The night was getting lax. My bourbon seemed somehow stronger than the last few and Nancy merely sniffed at her beer as if that would make it go away. She sat silently for a moment, her thoughts deep in the back of her head. She gripped my hand tightly, but it didn't seem to stop the tears from welling in her eyes the way she hoped it would. I placed my other hand on top of hers and held it tightly. That helped. She swallowed hard and smiled her thanks to me. Suddenly, I was drunk. Then, I turned stupid.

I knew how stupid just as soon as I said it. The words just came out of my mouth, almost unintentionally. They were wrong, all wrong. I've never felt as much like a sap telling someone that I was crazy about them.

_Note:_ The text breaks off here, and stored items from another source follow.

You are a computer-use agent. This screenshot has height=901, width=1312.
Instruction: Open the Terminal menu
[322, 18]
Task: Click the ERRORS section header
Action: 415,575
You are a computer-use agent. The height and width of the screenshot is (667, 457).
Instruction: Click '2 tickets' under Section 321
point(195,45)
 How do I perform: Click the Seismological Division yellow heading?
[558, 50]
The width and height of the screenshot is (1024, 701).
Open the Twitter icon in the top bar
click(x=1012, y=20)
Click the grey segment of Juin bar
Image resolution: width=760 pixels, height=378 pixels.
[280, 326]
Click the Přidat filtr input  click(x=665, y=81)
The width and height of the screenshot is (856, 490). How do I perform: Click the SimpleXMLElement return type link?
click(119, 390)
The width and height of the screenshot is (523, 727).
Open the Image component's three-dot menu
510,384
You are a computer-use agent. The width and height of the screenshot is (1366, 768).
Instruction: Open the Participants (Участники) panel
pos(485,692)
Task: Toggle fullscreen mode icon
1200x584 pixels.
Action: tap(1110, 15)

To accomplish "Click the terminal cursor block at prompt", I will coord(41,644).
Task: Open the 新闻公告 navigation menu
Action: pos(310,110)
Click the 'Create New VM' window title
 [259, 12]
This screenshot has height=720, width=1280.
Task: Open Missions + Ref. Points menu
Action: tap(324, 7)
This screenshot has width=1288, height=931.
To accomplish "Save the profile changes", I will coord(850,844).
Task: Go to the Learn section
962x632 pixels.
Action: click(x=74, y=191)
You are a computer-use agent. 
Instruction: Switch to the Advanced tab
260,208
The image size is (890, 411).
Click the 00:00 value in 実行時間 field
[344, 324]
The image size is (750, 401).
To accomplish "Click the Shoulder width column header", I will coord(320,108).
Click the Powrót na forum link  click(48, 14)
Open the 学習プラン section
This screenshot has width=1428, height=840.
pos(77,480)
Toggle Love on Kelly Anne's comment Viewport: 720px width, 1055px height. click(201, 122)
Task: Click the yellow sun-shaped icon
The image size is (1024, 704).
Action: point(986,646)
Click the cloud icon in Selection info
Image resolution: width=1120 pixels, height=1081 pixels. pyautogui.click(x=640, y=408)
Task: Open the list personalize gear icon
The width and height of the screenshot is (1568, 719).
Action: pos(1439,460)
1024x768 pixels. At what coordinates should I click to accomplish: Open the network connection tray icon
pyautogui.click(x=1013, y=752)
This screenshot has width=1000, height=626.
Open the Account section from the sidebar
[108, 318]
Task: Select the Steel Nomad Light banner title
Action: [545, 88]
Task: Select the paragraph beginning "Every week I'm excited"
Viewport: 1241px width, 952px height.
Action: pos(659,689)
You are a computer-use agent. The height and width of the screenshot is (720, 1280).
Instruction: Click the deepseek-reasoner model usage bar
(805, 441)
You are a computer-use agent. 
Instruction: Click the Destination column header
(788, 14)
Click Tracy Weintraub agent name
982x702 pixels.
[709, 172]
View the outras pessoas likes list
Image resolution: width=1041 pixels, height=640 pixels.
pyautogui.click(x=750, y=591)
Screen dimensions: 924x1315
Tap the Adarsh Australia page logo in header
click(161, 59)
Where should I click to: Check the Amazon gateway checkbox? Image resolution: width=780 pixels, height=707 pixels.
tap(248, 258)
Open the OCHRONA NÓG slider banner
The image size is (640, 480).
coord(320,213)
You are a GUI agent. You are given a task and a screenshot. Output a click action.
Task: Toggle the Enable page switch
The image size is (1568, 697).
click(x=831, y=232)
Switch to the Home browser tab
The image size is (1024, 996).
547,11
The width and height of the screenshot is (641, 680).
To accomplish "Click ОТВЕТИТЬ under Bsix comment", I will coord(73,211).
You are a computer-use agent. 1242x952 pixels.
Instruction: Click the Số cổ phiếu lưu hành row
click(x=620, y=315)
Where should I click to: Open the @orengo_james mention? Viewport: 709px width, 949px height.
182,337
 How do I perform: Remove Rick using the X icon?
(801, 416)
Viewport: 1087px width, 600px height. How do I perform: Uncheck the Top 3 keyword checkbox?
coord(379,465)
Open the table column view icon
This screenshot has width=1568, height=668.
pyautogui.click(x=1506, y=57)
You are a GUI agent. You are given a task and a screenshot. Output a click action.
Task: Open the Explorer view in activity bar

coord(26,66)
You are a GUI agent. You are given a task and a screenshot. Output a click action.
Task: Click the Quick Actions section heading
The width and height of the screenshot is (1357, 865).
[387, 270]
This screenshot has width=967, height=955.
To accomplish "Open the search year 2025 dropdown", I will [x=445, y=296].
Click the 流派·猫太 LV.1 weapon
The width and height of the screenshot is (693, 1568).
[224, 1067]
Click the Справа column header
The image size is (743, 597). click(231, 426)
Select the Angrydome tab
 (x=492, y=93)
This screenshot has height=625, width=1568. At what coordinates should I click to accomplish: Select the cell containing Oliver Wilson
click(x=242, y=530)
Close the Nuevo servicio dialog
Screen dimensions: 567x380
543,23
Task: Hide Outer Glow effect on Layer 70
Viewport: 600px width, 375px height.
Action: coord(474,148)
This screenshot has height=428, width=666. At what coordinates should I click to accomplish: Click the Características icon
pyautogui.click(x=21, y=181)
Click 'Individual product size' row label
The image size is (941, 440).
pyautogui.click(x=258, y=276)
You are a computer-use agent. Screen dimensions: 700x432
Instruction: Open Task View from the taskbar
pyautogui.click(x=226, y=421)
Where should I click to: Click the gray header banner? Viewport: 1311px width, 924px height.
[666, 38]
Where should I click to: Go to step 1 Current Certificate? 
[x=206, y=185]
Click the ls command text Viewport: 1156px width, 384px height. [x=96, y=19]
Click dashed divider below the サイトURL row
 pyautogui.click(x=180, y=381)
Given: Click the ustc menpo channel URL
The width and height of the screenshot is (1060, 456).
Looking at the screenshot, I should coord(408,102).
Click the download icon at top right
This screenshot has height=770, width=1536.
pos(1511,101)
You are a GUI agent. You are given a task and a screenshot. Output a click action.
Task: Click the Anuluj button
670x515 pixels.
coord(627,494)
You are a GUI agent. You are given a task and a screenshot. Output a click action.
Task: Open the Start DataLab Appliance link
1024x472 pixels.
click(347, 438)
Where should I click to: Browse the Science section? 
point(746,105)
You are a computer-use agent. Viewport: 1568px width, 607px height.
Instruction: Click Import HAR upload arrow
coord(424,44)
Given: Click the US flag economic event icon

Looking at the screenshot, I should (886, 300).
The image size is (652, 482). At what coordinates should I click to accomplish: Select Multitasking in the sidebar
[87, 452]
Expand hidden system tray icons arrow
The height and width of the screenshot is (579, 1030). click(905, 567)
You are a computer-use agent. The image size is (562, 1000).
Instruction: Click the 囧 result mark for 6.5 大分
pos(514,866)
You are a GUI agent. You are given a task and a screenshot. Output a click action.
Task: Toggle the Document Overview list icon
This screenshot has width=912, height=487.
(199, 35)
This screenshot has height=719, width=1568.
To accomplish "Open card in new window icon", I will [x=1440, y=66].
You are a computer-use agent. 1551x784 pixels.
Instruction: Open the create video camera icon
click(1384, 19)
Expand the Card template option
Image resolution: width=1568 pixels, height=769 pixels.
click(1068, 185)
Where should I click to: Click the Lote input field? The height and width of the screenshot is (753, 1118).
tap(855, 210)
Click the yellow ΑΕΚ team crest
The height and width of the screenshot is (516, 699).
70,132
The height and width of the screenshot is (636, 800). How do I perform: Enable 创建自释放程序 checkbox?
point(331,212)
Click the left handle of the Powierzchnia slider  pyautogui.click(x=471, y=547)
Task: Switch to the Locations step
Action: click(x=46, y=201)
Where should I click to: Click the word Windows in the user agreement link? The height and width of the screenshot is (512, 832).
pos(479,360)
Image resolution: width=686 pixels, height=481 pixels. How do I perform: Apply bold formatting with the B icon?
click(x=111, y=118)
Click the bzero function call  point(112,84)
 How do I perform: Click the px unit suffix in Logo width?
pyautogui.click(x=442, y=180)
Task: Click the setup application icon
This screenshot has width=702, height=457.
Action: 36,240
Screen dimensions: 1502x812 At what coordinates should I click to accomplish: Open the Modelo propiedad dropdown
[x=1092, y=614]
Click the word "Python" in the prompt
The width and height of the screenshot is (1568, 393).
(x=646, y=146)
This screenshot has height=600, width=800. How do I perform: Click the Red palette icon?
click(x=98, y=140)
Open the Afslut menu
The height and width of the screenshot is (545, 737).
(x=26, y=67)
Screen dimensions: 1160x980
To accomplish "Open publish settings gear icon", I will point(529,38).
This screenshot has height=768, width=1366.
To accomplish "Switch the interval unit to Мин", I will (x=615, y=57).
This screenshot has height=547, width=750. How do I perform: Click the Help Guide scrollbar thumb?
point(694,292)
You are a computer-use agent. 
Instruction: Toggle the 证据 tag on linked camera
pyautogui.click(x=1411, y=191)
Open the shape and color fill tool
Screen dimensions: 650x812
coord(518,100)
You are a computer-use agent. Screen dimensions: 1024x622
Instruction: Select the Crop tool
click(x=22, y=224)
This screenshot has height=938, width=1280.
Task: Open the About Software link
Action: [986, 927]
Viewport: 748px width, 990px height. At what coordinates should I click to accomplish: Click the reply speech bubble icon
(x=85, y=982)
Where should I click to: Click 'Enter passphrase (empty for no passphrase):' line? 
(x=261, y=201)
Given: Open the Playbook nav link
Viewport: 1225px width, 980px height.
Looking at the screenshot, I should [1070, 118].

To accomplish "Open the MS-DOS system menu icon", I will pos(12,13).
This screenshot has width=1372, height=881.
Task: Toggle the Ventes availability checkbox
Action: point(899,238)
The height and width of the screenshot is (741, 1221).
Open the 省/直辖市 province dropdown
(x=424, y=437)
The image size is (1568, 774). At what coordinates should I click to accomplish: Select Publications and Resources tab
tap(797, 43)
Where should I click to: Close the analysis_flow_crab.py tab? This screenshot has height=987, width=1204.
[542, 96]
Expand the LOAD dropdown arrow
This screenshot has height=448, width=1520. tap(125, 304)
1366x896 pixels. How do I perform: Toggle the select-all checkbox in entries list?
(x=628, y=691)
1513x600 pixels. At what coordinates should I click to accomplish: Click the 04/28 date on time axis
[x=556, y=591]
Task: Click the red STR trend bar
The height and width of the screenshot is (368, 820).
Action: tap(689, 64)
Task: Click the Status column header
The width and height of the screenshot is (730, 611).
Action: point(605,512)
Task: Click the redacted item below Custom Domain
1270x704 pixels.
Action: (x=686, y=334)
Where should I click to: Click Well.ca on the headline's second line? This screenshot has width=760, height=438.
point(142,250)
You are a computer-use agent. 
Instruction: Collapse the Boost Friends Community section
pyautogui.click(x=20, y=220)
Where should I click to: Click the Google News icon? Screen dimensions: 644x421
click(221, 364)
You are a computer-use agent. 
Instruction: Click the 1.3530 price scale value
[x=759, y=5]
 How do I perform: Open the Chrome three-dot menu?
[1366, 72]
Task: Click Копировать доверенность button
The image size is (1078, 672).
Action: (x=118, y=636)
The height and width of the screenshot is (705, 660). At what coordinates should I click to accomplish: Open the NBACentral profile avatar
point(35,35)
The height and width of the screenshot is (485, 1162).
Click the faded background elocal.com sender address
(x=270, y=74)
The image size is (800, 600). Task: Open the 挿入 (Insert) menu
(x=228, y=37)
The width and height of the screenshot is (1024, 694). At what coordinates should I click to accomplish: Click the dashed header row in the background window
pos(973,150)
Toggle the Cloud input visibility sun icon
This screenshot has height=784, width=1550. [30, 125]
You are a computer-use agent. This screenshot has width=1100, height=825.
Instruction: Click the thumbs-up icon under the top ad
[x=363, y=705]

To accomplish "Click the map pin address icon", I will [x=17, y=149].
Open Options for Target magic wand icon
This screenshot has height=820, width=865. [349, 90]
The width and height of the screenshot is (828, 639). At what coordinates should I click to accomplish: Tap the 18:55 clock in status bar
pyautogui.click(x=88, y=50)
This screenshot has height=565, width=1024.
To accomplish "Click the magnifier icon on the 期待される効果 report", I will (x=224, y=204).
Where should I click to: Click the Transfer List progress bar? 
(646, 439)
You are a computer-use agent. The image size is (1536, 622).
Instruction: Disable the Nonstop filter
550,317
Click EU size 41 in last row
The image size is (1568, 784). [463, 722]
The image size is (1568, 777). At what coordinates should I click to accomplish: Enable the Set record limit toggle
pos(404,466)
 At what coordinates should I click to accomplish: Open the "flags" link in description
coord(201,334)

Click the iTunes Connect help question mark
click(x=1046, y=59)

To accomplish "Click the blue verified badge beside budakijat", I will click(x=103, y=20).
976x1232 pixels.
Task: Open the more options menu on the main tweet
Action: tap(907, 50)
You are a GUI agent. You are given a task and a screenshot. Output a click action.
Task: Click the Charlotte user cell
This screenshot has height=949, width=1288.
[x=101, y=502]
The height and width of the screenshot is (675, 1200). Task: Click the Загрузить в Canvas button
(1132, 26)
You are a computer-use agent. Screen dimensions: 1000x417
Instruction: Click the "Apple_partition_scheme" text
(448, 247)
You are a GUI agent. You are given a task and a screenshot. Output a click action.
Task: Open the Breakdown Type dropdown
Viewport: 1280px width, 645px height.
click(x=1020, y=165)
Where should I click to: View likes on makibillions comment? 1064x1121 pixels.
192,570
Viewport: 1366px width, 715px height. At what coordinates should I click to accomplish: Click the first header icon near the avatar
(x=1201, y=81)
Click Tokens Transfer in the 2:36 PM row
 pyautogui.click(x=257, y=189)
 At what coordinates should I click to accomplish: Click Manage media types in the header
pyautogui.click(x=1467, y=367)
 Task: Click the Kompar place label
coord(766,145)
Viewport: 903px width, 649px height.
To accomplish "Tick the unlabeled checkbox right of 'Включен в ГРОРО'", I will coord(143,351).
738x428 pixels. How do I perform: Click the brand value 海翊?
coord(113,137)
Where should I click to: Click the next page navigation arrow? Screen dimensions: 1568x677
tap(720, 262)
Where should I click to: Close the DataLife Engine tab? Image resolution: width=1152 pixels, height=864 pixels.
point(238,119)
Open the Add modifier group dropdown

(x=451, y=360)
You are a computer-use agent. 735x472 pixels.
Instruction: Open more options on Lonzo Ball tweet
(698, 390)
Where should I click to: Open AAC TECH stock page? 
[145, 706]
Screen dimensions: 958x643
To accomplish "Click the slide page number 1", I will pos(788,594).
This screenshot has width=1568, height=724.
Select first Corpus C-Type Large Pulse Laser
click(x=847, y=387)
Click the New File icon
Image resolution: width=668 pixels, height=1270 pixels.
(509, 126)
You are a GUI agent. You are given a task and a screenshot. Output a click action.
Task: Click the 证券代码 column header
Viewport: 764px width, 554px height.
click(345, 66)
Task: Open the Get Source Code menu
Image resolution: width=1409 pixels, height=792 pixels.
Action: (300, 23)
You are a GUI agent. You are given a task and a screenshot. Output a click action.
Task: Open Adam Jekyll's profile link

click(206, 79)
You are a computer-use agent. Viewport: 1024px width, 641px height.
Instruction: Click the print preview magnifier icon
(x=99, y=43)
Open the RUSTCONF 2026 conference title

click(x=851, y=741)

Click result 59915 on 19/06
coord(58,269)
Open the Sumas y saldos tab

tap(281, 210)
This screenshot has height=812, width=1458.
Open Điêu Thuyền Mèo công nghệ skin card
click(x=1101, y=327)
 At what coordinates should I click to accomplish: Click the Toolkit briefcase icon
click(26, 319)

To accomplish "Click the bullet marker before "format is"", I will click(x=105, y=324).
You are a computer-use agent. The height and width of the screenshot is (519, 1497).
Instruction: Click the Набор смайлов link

She let go of my hand and looked at the door. I knew that was where she was heading. She was at least kind enough to offer me a red, and I was dumb enough to accept it. I paid Dano and we went out the door. Her car stopped outside the door of my house. I turned to say something, but I had no idea what.

"Please go now," she whimpered.

I didn't argue. I patted her hand, which jumped slightly beneath mine, and I went inside. This time, there was a gift waiting for me in the room. I found the worse half of a bottle of rum under my bed. I couldn't remember where the
better half had gone. I finished it off and passed out on the floor.